Reskilling in the age of automation
June 3, 2019 – The skills gap is one of the biggest issues facing Canadian manufacturers today, whether from loss of knowledge due to retiring employees or automation shifting the types of roles that are available to human workers.
The skills gap does not only affect the C-suite. It should also be of major concern to workers on the factory floor – and not because their jobs are going to be threatened. Thought leaders are in agreement that increasing automation will not lead to job losses – but it will lead to new and revised job descriptions. Those descriptions will include the types of human skills that a robot can’t imitate – from critical thinking to empathy.
So what should workers and manufacturers be aware of as they ready themselves for reskilling in the age of automation?
The gender factor
According to a new report by the Royal Bank of Canada (RBC), the jobs at high risk of being eliminated or affected by automation are more likely to be held by women – but women also possess more of the skills required for the “jobs of tomorrow” than men do.
The report, titled “Advantage women: how an automated future could play to women’s strengths,” indicates that of the 35 per cent of Canadian jobs that are at high risk of being threatened by automation, women hold 54 per cent, or 3.4 million, of them. Many of these are administration, bookkeeping and data entry roles, which are all more likely to be filled by women.
However, the report shows that women are more likely to already have the “human” skills – such as generalist and social skills – needed for the new jobs that will be created from automation. These roles include jobs that involve contact with the public. (In a separate study, Accenture recently identified complex reasoning, creativity, socio-emotional intelligence and sensory perception as the skills becoming most important in almost every work role.)
Dawn Desjardins, vice-president and deputy chief economist, and Andrew Agopsowicz, senior economist at RBC, authored the report. They say that the need for generalist skills will increase as machines replace task-oriented jobs – and since men are twice as likely as women to work in those at-risk, task-oriented manufacturing roles that don’t have close post-automation substitutes or equivalents, they are behind in developing those generalist skills.
The authors also report that occupations requiring more general and social skills have grown 33 per cent faster than the national average.
“Much of the reskilling conversation in Canada has focused on the retraining of manufacturing workers who fall victim to well-publicized plant closures,” the authors say. “But many of the jobs that are under threat – and disproportionately held by women – disappear in silence.”
Changes in culture and policy
Desjardins and Agopsowicz also indicate that while women may be better positioned than men to deal with the transition, women are underrepresented when it comes to management roles. Men become managers more often and at an earlier age than women, which makes it difficult for women to catch up.
For example, about 6.8 per cent of men aged 25 to 29 are employed in management positions, compared to 3.9 per cent of women. Manufacturers must foster an environment where women have access to promotions. But Desjardins and Agopsowicz also suggest further policy changes at the government level – such as better access to labour market data and programs to assess “soft” or “human” skills – that would benefit workers no matter their gender.
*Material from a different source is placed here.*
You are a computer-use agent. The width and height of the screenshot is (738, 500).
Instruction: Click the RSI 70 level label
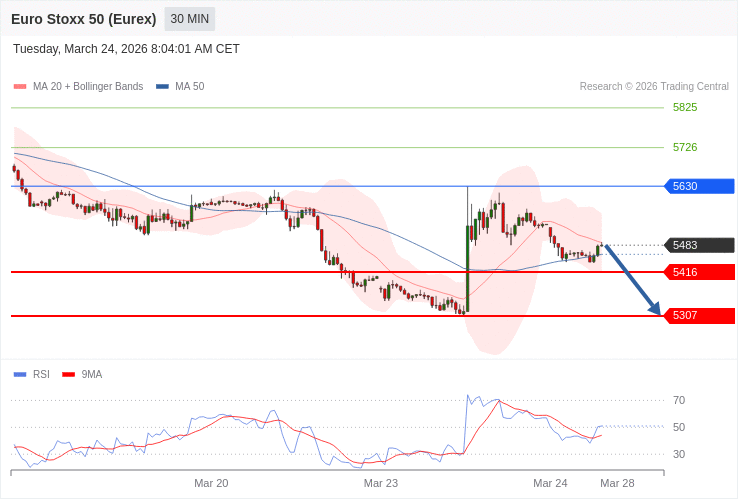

Opportunities for training
In another study titled “Humans wanted: How Canadian youth can thrive in the age of disruption,” the Royal Bank of Canada stated that more than half of Canadian jobs will require a skills overhaul in the next 10 years.
There may be some reskilling help coming in the near future. In its 2019 budget, the federal government includes a potential benefit to help workers train and upgrade their skills.
The Canada Training Benefit offered by the current Liberal government would include an investment of more than $1.7 billion over five years – starting in 2019-20, after the federal election this fall – and $586.5 million per year ongoing.
The broadest part of the benefit is a training credit applying to eligible workers between the ages of 25 and 64 who are earning at least $10,000 per year to a maximum of $150,000.
Each year, the worker would accumulate a credit balance at a rate of $250 per year, up to a lifetime limit of $5,000. The credit could then be used to cover half the costs of a course or training program.
For example, a worker could accumulate their training credit balance for four years to have $1,000 to claim against training or tuition fees of $2,000 or more from colleges, universities and eligible institutions.
Whether the Canada Training Benefit comes to fruition or not remains to be seen, but, with the government’s announcement, manufacturers are now even more aware that the skills gap is an issue of great importance.